Pero ¿quién no desea entrar en lo infinito y no en una tumba oscura donde solo hay tierra y nada más? “La vida del cuerpo es el alma, y vida del alma Dios”, decía San Isidoro de Sevilla.
Ante el mañana que nos ofrecen los ateos y materialistas, polvo nada más, yo prefiero decir como los espíritus angélicos ante la prueba que Dios les puso: “¡Quién como Dios!”
Este argumento de San Miguel convenció a muchos espíritus angélicos, otros con Lucifer tomaron la decisión equivocada de la independencia ante Dios.

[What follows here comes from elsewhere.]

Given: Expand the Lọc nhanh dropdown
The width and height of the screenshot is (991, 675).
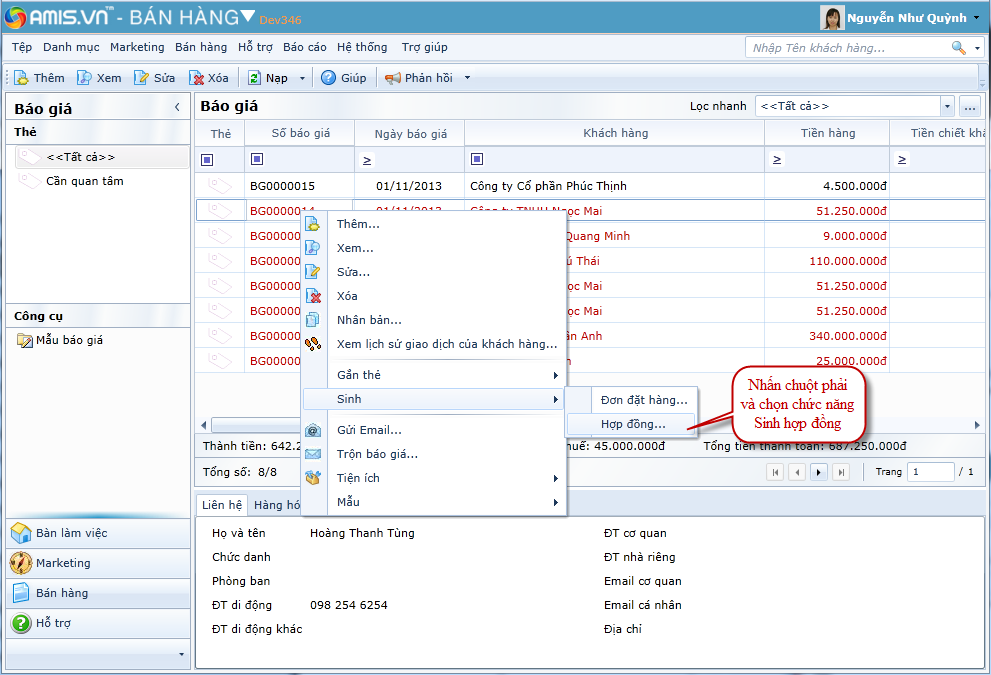Looking at the screenshot, I should click(946, 106).
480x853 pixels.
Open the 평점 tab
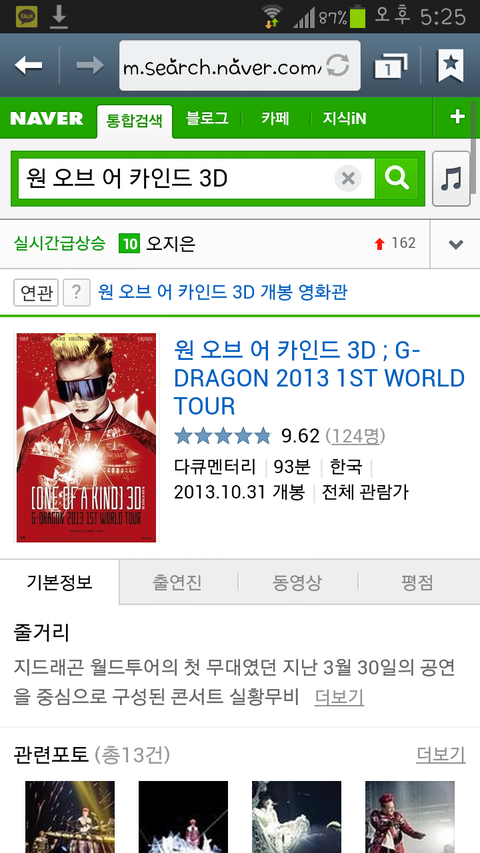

Dicen que antes de la decisión por Dios o por la independencia de Él, los espíritus angélicos aún no habían visto a Dios, en nuestro lenguaje popular, cara a cara. Una vez tomada la decisión, unos y otros quedaron confirmados en ella ya sin posibilidad de retorno. Unos, con Dios, felices para siempre en su presencia, y otros lejos de Dios amargados y doloridos por su equivocada decisión.
La inteligencia superdotada del espíritu angélico Lucifer, que significa Estrella de la mañana, le llevó a la soberbia, y ésta a no querer obedecer a su Dios Creador. ¡Equivocada y fatal decisión! Esto se repite cada día también entre nosotros.
¿Qué cosa puede sustraerse a la acción del sol, acá abajo en la tierra? Tanto si se trata de un lirio como de un sapo, todo vive del sol. No hace falta ser muy inteligente para sentir que la inmortalidad atrae al ser humano. Es difícil sustraerse a este encanto, al sueño del alma que aspira al infinito. Muchas veces el deseo de la inmortalidad se nos presenta como fuerza de vida, llena de empuje, sobreabundante, parecida a esa fuerza que hincha la raigambre de las plantas en el mes de abril. Es que, como decía Amado Nervo, “el alma es un vaso que solo se llena con la eternidad”.